PROBLEM REQUIREMENTS:
Retype all of the data below line for line, keeping every character unchanged.

MATERIAL TO PROCESS:

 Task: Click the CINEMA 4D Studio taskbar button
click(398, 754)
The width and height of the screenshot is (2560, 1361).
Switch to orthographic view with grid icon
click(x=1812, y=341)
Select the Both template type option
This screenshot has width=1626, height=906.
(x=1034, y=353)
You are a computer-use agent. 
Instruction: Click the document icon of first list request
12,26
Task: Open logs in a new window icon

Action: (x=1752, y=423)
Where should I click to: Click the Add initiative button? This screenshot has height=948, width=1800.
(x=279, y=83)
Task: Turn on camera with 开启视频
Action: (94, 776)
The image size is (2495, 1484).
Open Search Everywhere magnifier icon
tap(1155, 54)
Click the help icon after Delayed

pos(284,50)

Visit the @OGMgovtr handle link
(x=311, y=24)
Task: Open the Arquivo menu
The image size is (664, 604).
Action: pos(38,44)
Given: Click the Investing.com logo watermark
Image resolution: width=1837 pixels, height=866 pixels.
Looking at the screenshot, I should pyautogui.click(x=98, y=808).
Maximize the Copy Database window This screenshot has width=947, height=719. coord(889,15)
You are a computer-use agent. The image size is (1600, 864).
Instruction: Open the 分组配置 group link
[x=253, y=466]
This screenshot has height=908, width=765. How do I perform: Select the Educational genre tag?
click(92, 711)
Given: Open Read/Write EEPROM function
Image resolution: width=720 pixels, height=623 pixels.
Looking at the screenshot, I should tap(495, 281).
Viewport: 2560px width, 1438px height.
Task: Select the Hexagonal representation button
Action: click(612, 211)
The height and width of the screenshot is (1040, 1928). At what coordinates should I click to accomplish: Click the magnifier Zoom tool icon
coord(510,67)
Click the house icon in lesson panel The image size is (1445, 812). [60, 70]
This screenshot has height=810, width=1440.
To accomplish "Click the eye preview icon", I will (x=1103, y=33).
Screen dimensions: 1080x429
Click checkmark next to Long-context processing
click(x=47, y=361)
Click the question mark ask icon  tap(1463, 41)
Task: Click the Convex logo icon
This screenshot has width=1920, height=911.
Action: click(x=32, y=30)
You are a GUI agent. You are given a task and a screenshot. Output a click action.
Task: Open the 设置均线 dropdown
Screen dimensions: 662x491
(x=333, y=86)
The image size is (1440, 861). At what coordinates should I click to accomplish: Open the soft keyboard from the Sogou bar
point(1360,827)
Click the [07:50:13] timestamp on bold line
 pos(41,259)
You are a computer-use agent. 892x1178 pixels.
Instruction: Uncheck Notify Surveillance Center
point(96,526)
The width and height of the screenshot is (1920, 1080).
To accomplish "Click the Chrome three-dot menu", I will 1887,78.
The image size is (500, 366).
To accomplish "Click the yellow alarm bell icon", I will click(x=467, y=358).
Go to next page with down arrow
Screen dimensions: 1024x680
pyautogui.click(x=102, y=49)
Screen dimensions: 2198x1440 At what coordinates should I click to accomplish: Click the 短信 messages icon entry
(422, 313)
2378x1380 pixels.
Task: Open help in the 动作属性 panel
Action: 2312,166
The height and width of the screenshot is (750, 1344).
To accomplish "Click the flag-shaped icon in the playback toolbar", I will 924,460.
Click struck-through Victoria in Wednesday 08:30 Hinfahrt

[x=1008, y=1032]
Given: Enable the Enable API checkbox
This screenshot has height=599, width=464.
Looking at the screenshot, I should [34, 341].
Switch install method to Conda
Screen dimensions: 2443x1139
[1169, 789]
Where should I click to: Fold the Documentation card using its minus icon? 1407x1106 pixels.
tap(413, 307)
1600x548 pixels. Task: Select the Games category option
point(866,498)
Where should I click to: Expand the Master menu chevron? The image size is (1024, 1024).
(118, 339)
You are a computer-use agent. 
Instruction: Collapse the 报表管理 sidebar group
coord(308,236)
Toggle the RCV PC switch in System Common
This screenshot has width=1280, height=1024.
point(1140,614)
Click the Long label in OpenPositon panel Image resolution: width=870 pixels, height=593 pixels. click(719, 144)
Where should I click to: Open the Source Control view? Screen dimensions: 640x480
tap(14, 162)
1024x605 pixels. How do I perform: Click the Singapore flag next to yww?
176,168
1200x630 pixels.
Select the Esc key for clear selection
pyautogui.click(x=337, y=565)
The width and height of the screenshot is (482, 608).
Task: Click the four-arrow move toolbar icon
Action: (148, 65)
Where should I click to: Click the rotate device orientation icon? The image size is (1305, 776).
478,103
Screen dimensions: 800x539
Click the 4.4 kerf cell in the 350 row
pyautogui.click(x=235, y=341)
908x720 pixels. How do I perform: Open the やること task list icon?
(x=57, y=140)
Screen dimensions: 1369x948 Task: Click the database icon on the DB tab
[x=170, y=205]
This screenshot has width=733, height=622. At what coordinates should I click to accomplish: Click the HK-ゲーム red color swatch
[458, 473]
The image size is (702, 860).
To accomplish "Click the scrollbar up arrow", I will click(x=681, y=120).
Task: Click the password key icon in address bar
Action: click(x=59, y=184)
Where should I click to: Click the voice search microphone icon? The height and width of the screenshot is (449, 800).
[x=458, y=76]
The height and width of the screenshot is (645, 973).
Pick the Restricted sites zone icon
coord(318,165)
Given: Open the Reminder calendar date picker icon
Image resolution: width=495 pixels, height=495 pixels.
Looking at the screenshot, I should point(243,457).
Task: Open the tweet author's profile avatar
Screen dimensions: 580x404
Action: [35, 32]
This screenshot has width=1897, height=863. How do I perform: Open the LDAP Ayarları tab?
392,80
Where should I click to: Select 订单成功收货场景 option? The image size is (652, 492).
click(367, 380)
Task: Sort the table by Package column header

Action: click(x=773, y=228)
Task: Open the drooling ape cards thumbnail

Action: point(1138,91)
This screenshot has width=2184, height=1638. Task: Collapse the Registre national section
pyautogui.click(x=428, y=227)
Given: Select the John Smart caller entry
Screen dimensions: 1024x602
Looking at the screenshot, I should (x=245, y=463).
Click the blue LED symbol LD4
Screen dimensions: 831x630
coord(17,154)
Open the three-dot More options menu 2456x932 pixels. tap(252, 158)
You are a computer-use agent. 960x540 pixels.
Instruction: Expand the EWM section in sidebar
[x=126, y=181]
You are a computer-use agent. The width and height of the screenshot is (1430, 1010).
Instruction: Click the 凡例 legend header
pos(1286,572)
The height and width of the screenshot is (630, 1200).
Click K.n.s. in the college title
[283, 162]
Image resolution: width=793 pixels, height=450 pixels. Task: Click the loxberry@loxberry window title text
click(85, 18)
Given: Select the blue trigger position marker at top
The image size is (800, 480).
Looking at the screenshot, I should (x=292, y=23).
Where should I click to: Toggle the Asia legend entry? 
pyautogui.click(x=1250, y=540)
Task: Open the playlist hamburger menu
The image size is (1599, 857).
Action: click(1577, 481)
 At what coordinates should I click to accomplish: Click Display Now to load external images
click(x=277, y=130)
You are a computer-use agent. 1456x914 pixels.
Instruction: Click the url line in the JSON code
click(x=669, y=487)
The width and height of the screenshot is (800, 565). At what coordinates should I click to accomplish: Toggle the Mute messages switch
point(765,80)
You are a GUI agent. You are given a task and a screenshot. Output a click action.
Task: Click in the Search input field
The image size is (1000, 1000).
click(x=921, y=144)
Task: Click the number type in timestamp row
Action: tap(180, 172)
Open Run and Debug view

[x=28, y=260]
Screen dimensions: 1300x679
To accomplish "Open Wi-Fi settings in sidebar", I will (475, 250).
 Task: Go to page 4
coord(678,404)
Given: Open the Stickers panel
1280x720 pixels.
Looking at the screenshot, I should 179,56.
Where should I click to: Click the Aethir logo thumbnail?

EXERCISE RESPONSE:
 Task: Click the CINEMA 4D Studio taskbar button
click(398, 754)
The width and height of the screenshot is (2560, 1361).
Switch to orthographic view with grid icon
click(x=1812, y=341)
Select the Both template type option
This screenshot has width=1626, height=906.
(x=1034, y=353)
You are a computer-use agent. 
Instruction: Click the document icon of first list request
12,26
Task: Open logs in a new window icon

Action: (x=1752, y=423)
Where should I click to: Click the Add initiative button? This screenshot has height=948, width=1800.
(x=279, y=83)
Task: Turn on camera with 开启视频
Action: (94, 776)
The image size is (2495, 1484).
Open Search Everywhere magnifier icon
tap(1155, 54)
Click the help icon after Delayed

pos(284,50)

Visit the @OGMgovtr handle link
(x=311, y=24)
Task: Open the Arquivo menu
The image size is (664, 604).
Action: pos(38,44)
Given: Click the Investing.com logo watermark
Image resolution: width=1837 pixels, height=866 pixels.
Looking at the screenshot, I should pyautogui.click(x=98, y=808).
Maximize the Copy Database window This screenshot has width=947, height=719. coord(889,15)
You are a computer-use agent. The image size is (1600, 864).
Instruction: Open the 分组配置 group link
[x=253, y=466]
This screenshot has height=908, width=765. How do I perform: Select the Educational genre tag?
click(92, 711)
Given: Open Read/Write EEPROM function
Image resolution: width=720 pixels, height=623 pixels.
Looking at the screenshot, I should tap(495, 281).
Viewport: 2560px width, 1438px height.
Task: Select the Hexagonal representation button
Action: click(612, 211)
The height and width of the screenshot is (1040, 1928). At what coordinates should I click to accomplish: Click the magnifier Zoom tool icon
coord(510,67)
Click the house icon in lesson panel The image size is (1445, 812). [60, 70]
This screenshot has height=810, width=1440.
To accomplish "Click the eye preview icon", I will (x=1103, y=33).
Screen dimensions: 1080x429
Click checkmark next to Long-context processing
click(x=47, y=361)
Click the question mark ask icon  tap(1463, 41)
Task: Click the Convex logo icon
This screenshot has width=1920, height=911.
Action: click(x=32, y=30)
You are a GUI agent. You are given a task and a screenshot. Output a click action.
Task: Open the 设置均线 dropdown
Screen dimensions: 662x491
(x=333, y=86)
The image size is (1440, 861). At what coordinates should I click to accomplish: Open the soft keyboard from the Sogou bar
point(1360,827)
Click the [07:50:13] timestamp on bold line
 pos(41,259)
You are a computer-use agent. 892x1178 pixels.
Instruction: Uncheck Notify Surveillance Center
point(96,526)
The width and height of the screenshot is (1920, 1080).
To accomplish "Click the Chrome three-dot menu", I will 1887,78.
The image size is (500, 366).
To accomplish "Click the yellow alarm bell icon", I will click(x=467, y=358).
Go to next page with down arrow
Screen dimensions: 1024x680
pyautogui.click(x=102, y=49)
Screen dimensions: 2198x1440 At what coordinates should I click to accomplish: Click the 短信 messages icon entry
(422, 313)
2378x1380 pixels.
Task: Open help in the 动作属性 panel
Action: 2312,166
The height and width of the screenshot is (750, 1344).
To accomplish "Click the flag-shaped icon in the playback toolbar", I will 924,460.
Click struck-through Victoria in Wednesday 08:30 Hinfahrt

[x=1008, y=1032]
Given: Enable the Enable API checkbox
This screenshot has height=599, width=464.
Looking at the screenshot, I should [34, 341].
Switch install method to Conda
Screen dimensions: 2443x1139
[1169, 789]
Where should I click to: Fold the Documentation card using its minus icon? 1407x1106 pixels.
tap(413, 307)
1600x548 pixels. Task: Select the Games category option
point(866,498)
Where should I click to: Expand the Master menu chevron? The image size is (1024, 1024).
(118, 339)
You are a computer-use agent. 
Instruction: Collapse the 报表管理 sidebar group
coord(308,236)
Toggle the RCV PC switch in System Common
This screenshot has width=1280, height=1024.
point(1140,614)
Click the Long label in OpenPositon panel Image resolution: width=870 pixels, height=593 pixels. click(719, 144)
Where should I click to: Open the Source Control view? Screen dimensions: 640x480
tap(14, 162)
1024x605 pixels. How do I perform: Click the Singapore flag next to yww?
176,168
1200x630 pixels.
Select the Esc key for clear selection
pyautogui.click(x=337, y=565)
The width and height of the screenshot is (482, 608).
Task: Click the four-arrow move toolbar icon
Action: (148, 65)
Where should I click to: Click the rotate device orientation icon? The image size is (1305, 776).
478,103
Screen dimensions: 800x539
Click the 4.4 kerf cell in the 350 row
pyautogui.click(x=235, y=341)
908x720 pixels. How do I perform: Open the やること task list icon?
(x=57, y=140)
Screen dimensions: 1369x948 Task: Click the database icon on the DB tab
[x=170, y=205]
This screenshot has width=733, height=622. At what coordinates should I click to accomplish: Click the HK-ゲーム red color swatch
[458, 473]
The image size is (702, 860).
To accomplish "Click the scrollbar up arrow", I will click(x=681, y=120).
Task: Click the password key icon in address bar
Action: click(x=59, y=184)
Where should I click to: Click the voice search microphone icon? The height and width of the screenshot is (449, 800).
[x=458, y=76]
The height and width of the screenshot is (645, 973).
Pick the Restricted sites zone icon
coord(318,165)
Given: Open the Reminder calendar date picker icon
Image resolution: width=495 pixels, height=495 pixels.
Looking at the screenshot, I should point(243,457).
Task: Open the tweet author's profile avatar
Screen dimensions: 580x404
Action: [35, 32]
This screenshot has width=1897, height=863. How do I perform: Open the LDAP Ayarları tab?
392,80
Where should I click to: Select 订单成功收货场景 option? The image size is (652, 492).
click(367, 380)
Task: Sort the table by Package column header

Action: click(x=773, y=228)
Task: Open the drooling ape cards thumbnail

Action: point(1138,91)
This screenshot has width=2184, height=1638. Task: Collapse the Registre national section
pyautogui.click(x=428, y=227)
Given: Select the John Smart caller entry
Screen dimensions: 1024x602
Looking at the screenshot, I should (x=245, y=463).
Click the blue LED symbol LD4
Screen dimensions: 831x630
coord(17,154)
Open the three-dot More options menu 2456x932 pixels. tap(252, 158)
You are a computer-use agent. 960x540 pixels.
Instruction: Expand the EWM section in sidebar
[x=126, y=181]
You are a computer-use agent. The width and height of the screenshot is (1430, 1010).
Instruction: Click the 凡例 legend header
pos(1286,572)
The height and width of the screenshot is (630, 1200).
Click K.n.s. in the college title
[283, 162]
Image resolution: width=793 pixels, height=450 pixels. Task: Click the loxberry@loxberry window title text
click(85, 18)
Given: Select the blue trigger position marker at top
The image size is (800, 480).
Looking at the screenshot, I should (x=292, y=23).
Where should I click to: Toggle the Asia legend entry? 
pyautogui.click(x=1250, y=540)
Task: Open the playlist hamburger menu
The image size is (1599, 857).
Action: click(1577, 481)
 At what coordinates should I click to accomplish: Click Display Now to load external images
click(x=277, y=130)
You are a computer-use agent. 1456x914 pixels.
Instruction: Click the url line in the JSON code
click(x=669, y=487)
The width and height of the screenshot is (800, 565). At what coordinates should I click to accomplish: Toggle the Mute messages switch
point(765,80)
You are a GUI agent. You are given a task and a screenshot. Output a click action.
Task: Click in the Search input field
The image size is (1000, 1000).
click(x=921, y=144)
Task: Click the number type in timestamp row
Action: tap(180, 172)
Open Run and Debug view

[x=28, y=260]
Screen dimensions: 1300x679
To accomplish "Open Wi-Fi settings in sidebar", I will (475, 250).
 Task: Go to page 4
coord(678,404)
Given: Open the Stickers panel
1280x720 pixels.
Looking at the screenshot, I should 179,56.
Where should I click to: Click the Aethir logo thumbnail?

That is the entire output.